Во главе русских армий, предводительствуемых ранее Петром Великим, Румянцевым, Суворовым, Кутузовым, стоял в те дни, после Корнилова, издерганный неврастеник адвокат Керенский, не имевший ничего общего с военным делом. И это было еще не самое удивительное. Более смешное было в том, что в военные способности этого мелкого ходатая по политическим делам верили не только отуманенные русские провинциальные дамы, но и хладнокровные, рассудительные, не затронутые нашим горячечным бредом иностранные генералы.
«Нет, вы не улыбайтесь!.. Это не так уж глупо, – говорил мне в те дни представитель Англии в Ставке демократический генерал Бартер, – смеяться еще рано. Керенский – это такой человек, который единственно может, при этих обстоятельствах, все перевернуть в лучшую сторону и даже добиться военного успеха… Вы увидите».
Но через несколько недель после этих убежденных слов я увидал, что и Керенского уже не было на сцене тогдашней русской жизни…
Вспоминаю тот день, когда я узнал об его «исчезновении».
Это было пасмурным утром, кажется, 1 ноября.

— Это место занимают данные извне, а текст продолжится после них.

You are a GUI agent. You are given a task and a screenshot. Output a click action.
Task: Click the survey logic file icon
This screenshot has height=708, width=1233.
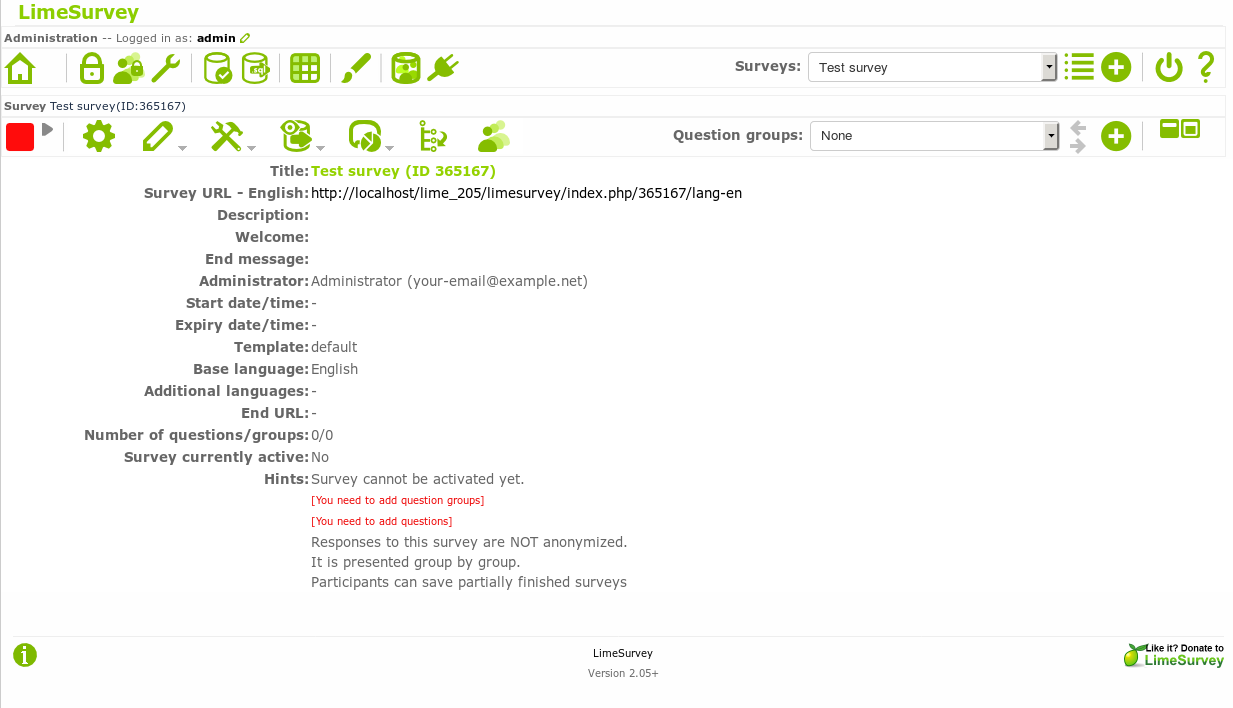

Я зачем-то пришел в помещение полевого телеграфа, находившегося в нижнем этаже штаба. Меня всегда охватывало какое-то особенно неприятное чувство, когда я там находился… Полумрак громадной комнаты, запах машинного масла, звуки бесчисленных телеграфных аппаратов, шуршание лент, изредка заглушенный шепот склоненных над столами людей, меня и на этот раз наполнили странным впечатлением какой-то таинственной фабрики, где человеческое слово, стекаясь отовсюду, перерабатывается уже в видимую форму картины, всегда зловещей в тогдашние дни.
В почти всегда свободной от посторонних посетителей и тщательно от них оберегаемой комнате на этот раз было довольно много лишнего народа. Я заметил даже нескольких неопределенных штатских, чего никогда ранее не допускалось, и оживленную группку офицеров, столпившихся у отдаленного от входа аппарата.
Я подошел к ним. Это были в большинстве офицеры казачьих частей, переговаривавшиеся по прямому проводу с какими-то своими штабами на фронте и союзом казачьих войск в Петрограде. Вопрос, видимо, шел уже об оставлении ими фронта и возвращении на родину.